Reflecting language used in its earlier incarnations dating back to 1818, Indiana Code § 34-10-1-2 requires that attorneys, as officers of the court, "do their duty in the case." Contemporaneous with the adoption of the present Indiana Constitution, the General Assembly enacted a statute listing the duties of an attorney, including: "Never to reject, from any consideration personal to himself, the cause of the defenceless or oppressed." Rev. Stat. of Ind. 1852, vol. 2, pt. 2d, ch. 1, art. XLV, § DCCLXXI (J.J. Bingham 1870). This duty has remained to this day and is expressly included in our present Oath of Attorneys. Ind. Admission and Discipline Rule 22. Upon admission to the practice of law, every Indiana attorney takes an Oath to "never reject, from any consideration personal to myself, the cause of the defenseless or oppressed." Id. In addition, the Preamble to the Indiana Rules of Professional Conduct states, "A lawyer should be mindful ... of the fact that the poor, and sometimes persons who are not poor, cannot afford adequate legal assistance, and should therefore devote professional time ... in their behalf." Indiana Professional Conduct Rule 6.1 declares: "A lawyer should render public interest legal service.... [Bly providing professional service at no fee or a reduced fee to persons of limited means...."

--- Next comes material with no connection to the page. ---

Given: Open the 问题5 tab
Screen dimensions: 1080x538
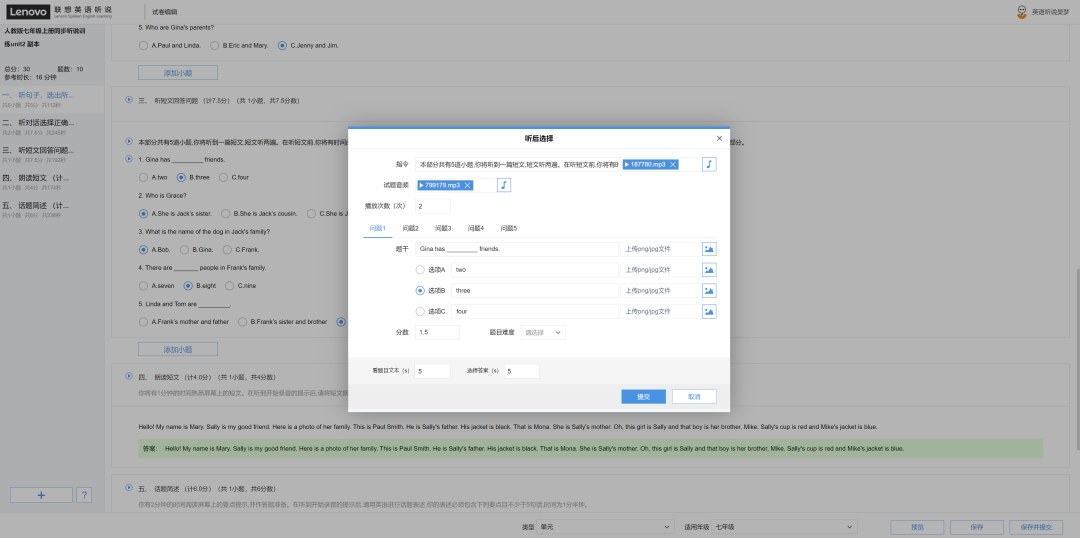Looking at the screenshot, I should coord(508,228).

I strongly disagree with the majority's apprehension regarding the willingness and capacity of Indiana lawyers to voluntarily meet the need for indigent legal services. The lawyers and judges of this state have created, funded, and are imple*169menting a unique and comprehensive new program to place indigent clients with volunteer lawyers. This plan, embodied in Indiana Professional Conduct Rule 6.5, expressly seeks "[to ensure statewide access to high quality and timely pro bono civil legal services for persons of limited means." ProfiCond.R. 6.5(@)@8). This Court adopted Professional Conduct Rule 1.15(d), creating Indiana's IOLTA program (Interest on Lawyers' Trust Accounts) for the purpose of providing funds to administer the Indiana voluntary pro bono program. I have full confidence that Indiana's lawyers, especially with the administrative assistance of the pro bono program created and funded under these rules, can and will fulfill their obligation to provide the necessary free legal services.
I believe that lawyers who accept appointments to represent indigent civil litigants under Indiana Code § 34-10-1-2 are not entitled to demand compensation from either their clients or from the government. From Indiana's earliest days as a state, our laws have required its judges to appoint lawyers for indigent civil litigants, and for the lawyers appointed to do their duty without compensation. Article 1, Section 21 of the Constitution was crafted with this understanding. Then as now, attorneys understand and agree that they are expected to "do their duty in the case" which includes to "never reject, from any consideration personal to myself, the cause of the defenseless or oppressed." We should not undermine these principles.

. The majority notes Knox County Council v. State ex rel. McCormick, 217 Ind. 493, 29 N.E.2d 405 (1940), but this case did not involve a claim for legal fees in a civil case. Rather, it involved two attorneys defending a poor person charged with murder. The Knox Circuit Court had granted them attorney fee allowances, but the County Auditor refused make payment. McCormick, like the cases upon which it relies, does not decide whether attorneys in civil cases must be compensated. These cases do not overrule Pollard.